I couldn't sleep the other night, so I began shuffling through HBO's offerings and a documentary caught my eye. It's called "Gun Fight" directed by Barbara Kopple. The cover image (pictured right) proved to me that the film makers had done, at least, an iota of research into the pro-gun perspective, so it might be a fare discussion.

"Gun Fight" begins with the Virginia Tech shooting. The film uses one of the victims of that crime, Collin Goddard to carry the story from beginning to end. It uses no narrator, only the voices of both sides, Second-Amendment-folks and gun-control-folks. (I describe the two sides thusly, because I prefer to keep "pro" and "anti" labels out of my explanation of the film.) Without a narrator, the viewer is able to judge each opinion offered for themselves.

The filmmakers contrast protestors in Washington DC as well as leaders and members from organizations on both sides of the issue. Often the side of "gun-control" is played by a sympathetic parent mourning a child or a victim of gun-violence. This makes it an uphill battle for the other side, but don't judge just yet.

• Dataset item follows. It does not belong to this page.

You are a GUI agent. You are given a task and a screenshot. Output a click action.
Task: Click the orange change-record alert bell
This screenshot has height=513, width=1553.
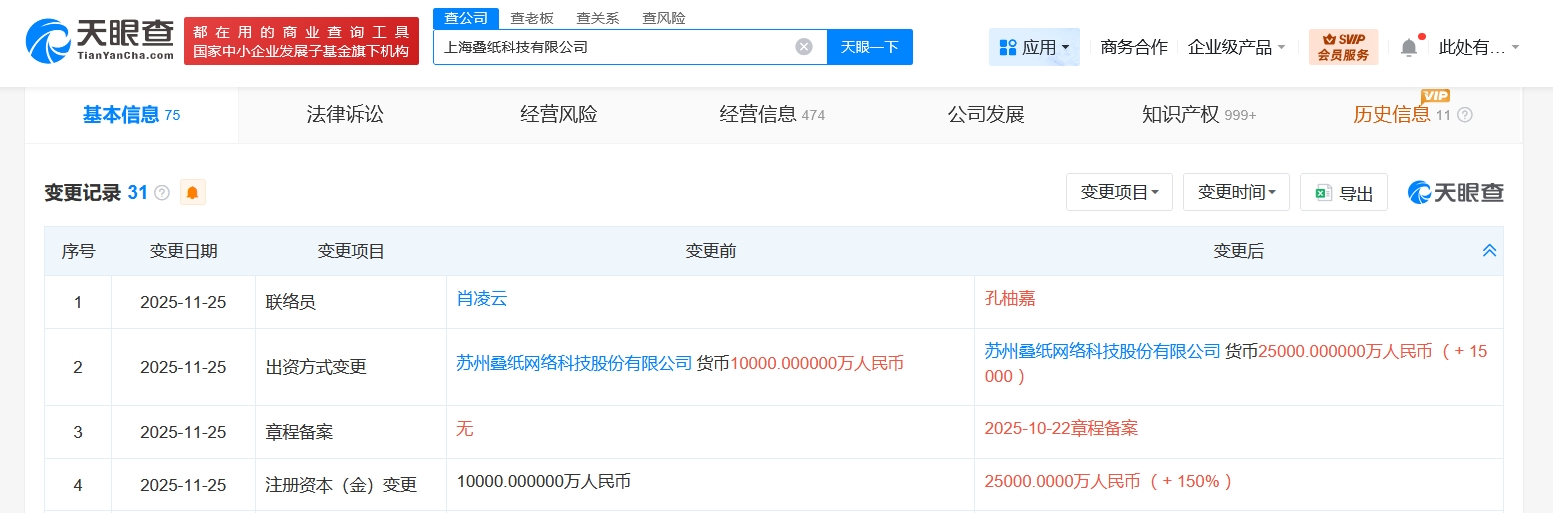click(192, 192)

The end of "Gun Fight" clearly aims to depict gun-rights-organizations in a poor light, when they focus on the tension between NRA leaders and leaders of the Second Amendment Foundation. However, the middle of the film was the part I found most compelling. Philadelphia PA is the setting for the film makers to interview a range of people living with a scary version of American life, one that I, personally, am unfamiliar. A poor man trying to keep his family alive, a couple of "thugs" and leaders of a theater group for underprivileged children, were some of the people included in the interviews. I found these people most interesting to the the discussion since they were not representing either "side" but they were depicting a cause and affect relationship that should be part of the conversation.